Le studio espagnol Vermila Studios, à l’origine du jeu d’horreur Crisol Theater of Idols publié par Blumhouse Games, a licencié l’intégralité de ses dix-neuf salariés le 22 juillet 2026, cinq mois seulement après la sortie de son jeu. Son dirigeant n’exclut pas une fermeture définitive dans les mois à venir.
La nouvelle, rapportée par PC Gamer et Video Games Chronicle puis confirmée par le média spécialisé Game Developer, illustre la fragilité persistante des studios de taille moyenne, y compris lorsqu’ils bénéficient du soutien d’un éditeur reconnu.
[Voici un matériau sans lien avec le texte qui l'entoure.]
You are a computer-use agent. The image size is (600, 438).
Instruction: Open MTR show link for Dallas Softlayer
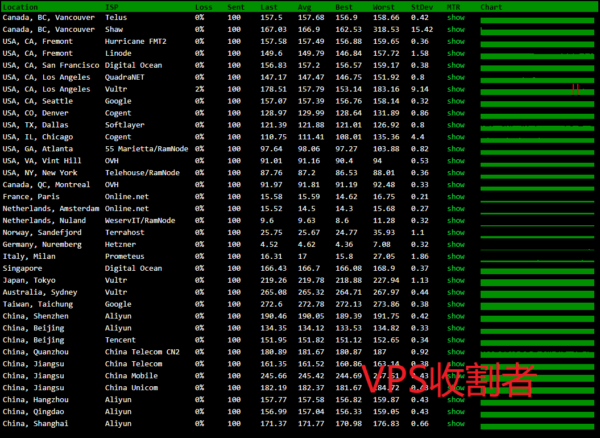pyautogui.click(x=455, y=124)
Crisol Theater of Idols était pourtant sorti en février dernier avec des critiques honorables.
Un licenciement collectif malgré une sortie récente
Selon Game Developer, David Carrasco, dirigeant de Vermila Studios, a confirmé le départ de l’ensemble du personnel. « Malheureusement, pour des raisons financières, nous avons dû nous séparer de l’équipe de Vermila Studios », a-t-il déclaré. Il a ajouté que la structure allait « essayer de tenir pour le moment sans fermer », tout en reconnaissant que les circonstances étaient « assez difficiles » et qu’une fermeture restait « une possibilité envisageable dans les mois à venir ».
La procédure engagée correspond à un ERE, le dispositif espagnol de licenciement collectif. Le studio demeure techniquement actif, mais l’ensemble de ses effectifs a quitté l’entreprise, ce qui laisse peu de marge pour un redémarrage à court terme.
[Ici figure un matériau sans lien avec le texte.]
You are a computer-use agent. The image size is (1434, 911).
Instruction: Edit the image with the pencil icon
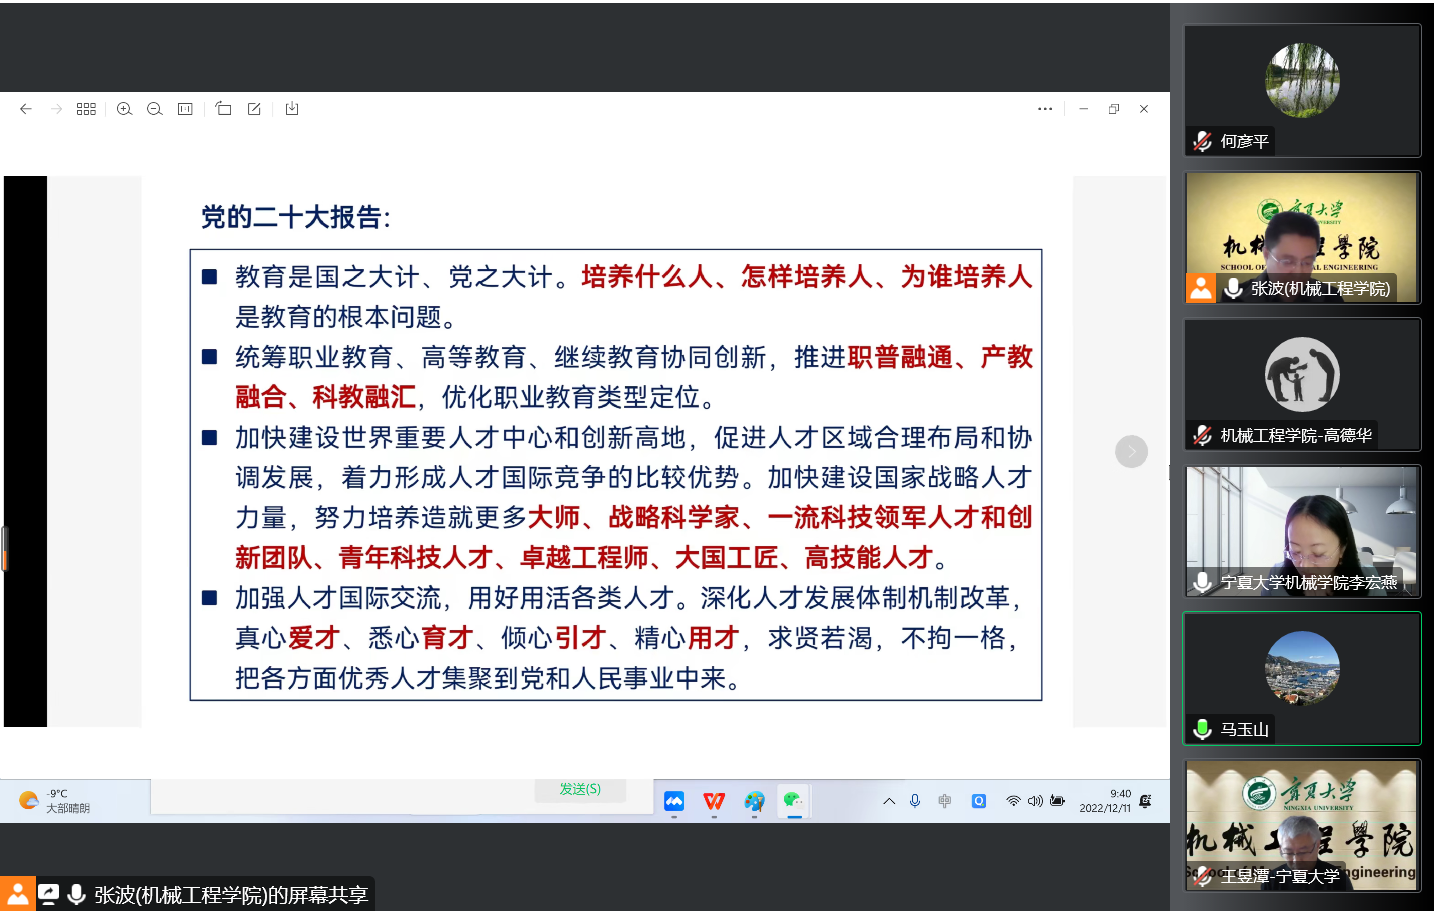(254, 109)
Les salariés concernés ont réagi publiquement. Le game designer Raúl Pernía Alejandro a écrit sur les réseaux sociaux que, pour celles et ceux qui avaient « consacré tant d’efforts et de soin à ce projet », il s’agissait d’une « nouvelle très dure à encaisser ». Plusieurs autres membres de l’équipe ont publié des messages d’adieu dans les heures qui ont suivi l’annonce, contribuant à faire circuler l’information avant toute communication officielle du studio. Cette confusion initiale avait laissé penser à une fermeture immédiate, avant que Vermila ne précise que l’entreprise restait, pour l’heure, juridiquement active.
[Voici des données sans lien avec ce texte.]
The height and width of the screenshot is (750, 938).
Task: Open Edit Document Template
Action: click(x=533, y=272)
Un jeu salué mais insuffisant commercialement
Crisol Theater of Idols est sorti le 10 février 2026 sur PC, PlayStation 5 et Xbox Series. Ce jeu de survie et d’horreur, remarqué pour son ambiance gothique et son système de gestion du sang, se déroule dans une version cauchemardesque de l’Hispanie. Il a été édité par Blumhouse Games, la division jeu vidéo du studio de cinéma d’horreur américain Blumhouse.
Le titre avait reçu un accueil critique correct, avec une moyenne de 74 sur 100 relevée sur Metacritic et des retours favorables d’une partie de la communauté. Ces résultats n’ont toutefois pas suffi à générer les revenus nécessaires au maintien de l’activité, dans un contexte où de nombreux studios peinent à rentabiliser des productions à budget intermédiaire.
Le poids d’un passé sous Embracer
Fondé en 2020, Vermila Studios avait été racheté la même année par le conglomérat suédois Embracer Group pour 0,9 million d’euros, soit environ 1,06 million de dollars. En 2023, Embracer avait amorcé un vaste plan de restructuration, abandonnant sa stratégie d’investissement massif pour privilégier la génération de trésorerie.
Cette réorientation s’était traduite par une série de licenciements et de cessions à travers l’ensemble du groupe. Vermila Studios s’était alors séparé d’Embracer, retrouvant son indépendance mais aussi l’exposition financière qui l’accompagne.
Un signal supplémentaire pour l’industrie
Le cas de Vermila s’inscrit dans une année 2026 particulièrement lourde en fermetures et suppressions de postes dans le secteur. Plusieurs estimations relayées par la presse spécialisée évoquent plusieurs milliers d’emplois supprimés à l’échelle mondiale sur le seul premier semestre, touchant aussi bien les grands éditeurs que les structures indépendantes.
Pour les studios de taille modeste, la publication d’un jeu ne garantit plus la pérennité. Entre coûts de développement en hausse, marchés saturés et prudence des éditeurs face au risque, la marge d’erreur s’est réduite, y compris pour un projet salué par la critique quelques mois plus tôt. La présence d’un éditeur établi comme Blumhouse Games n’a pas suffi à sécuriser durablement l’activité, l’accord de publication ne couvrant généralement pas les charges de fonctionnement d’un studio une fois le jeu livré.
À court terme, l’avenir de Vermila Studios dépendra de sa capacité à trouver un financement ou un partenaire avant que la fermeture évoquée par son dirigeant ne devienne inévitable.